Exact copy required. Repeat the records, but keep the pictures out.

(Excerpts from a dataset)
○ ○ ○ ○ ○ ○ ○

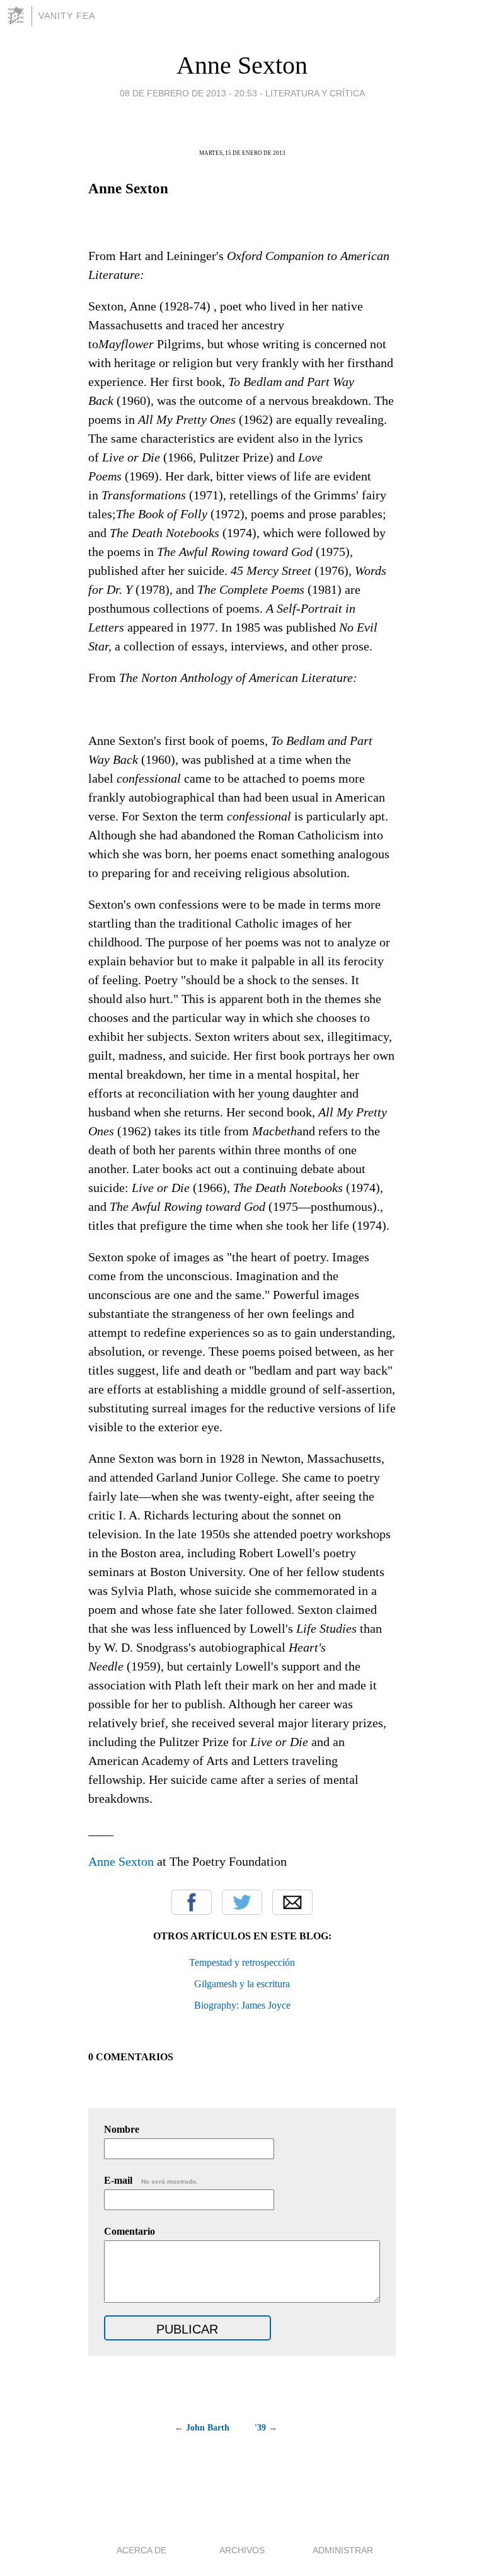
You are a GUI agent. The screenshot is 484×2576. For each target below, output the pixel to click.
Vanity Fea (66, 16)
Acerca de (141, 2550)
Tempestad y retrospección (242, 1962)
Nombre (121, 2129)
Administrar (343, 2550)
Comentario (129, 2231)
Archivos (242, 2550)
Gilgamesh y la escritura (242, 1983)
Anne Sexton (242, 65)
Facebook (191, 1902)
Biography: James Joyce (242, 2005)
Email (292, 1902)
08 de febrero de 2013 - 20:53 (188, 93)
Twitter (242, 1902)
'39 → (266, 2427)
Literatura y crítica (315, 93)
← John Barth (202, 2427)
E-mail (151, 2180)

○ ○ ○ ○ ○ ○ ○

- _Exercise solution_:
You are a GUI agent. The screenshot is 484×2576. For each target below, output the pixel to click.
Vanity Fea (66, 16)
Acerca de (141, 2550)
Tempestad y retrospección (242, 1962)
Nombre (121, 2129)
Administrar (343, 2550)
Comentario (129, 2231)
Archivos (242, 2550)
Gilgamesh y la escritura (242, 1983)
Anne Sexton (242, 65)
Facebook (191, 1902)
Biography: James Joyce (242, 2005)
Email (292, 1902)
08 de febrero de 2013 - 20:53 (188, 93)
Twitter (242, 1902)
'39 → (266, 2427)
Literatura y crítica (315, 93)
← John Barth (202, 2427)
E-mail (151, 2180)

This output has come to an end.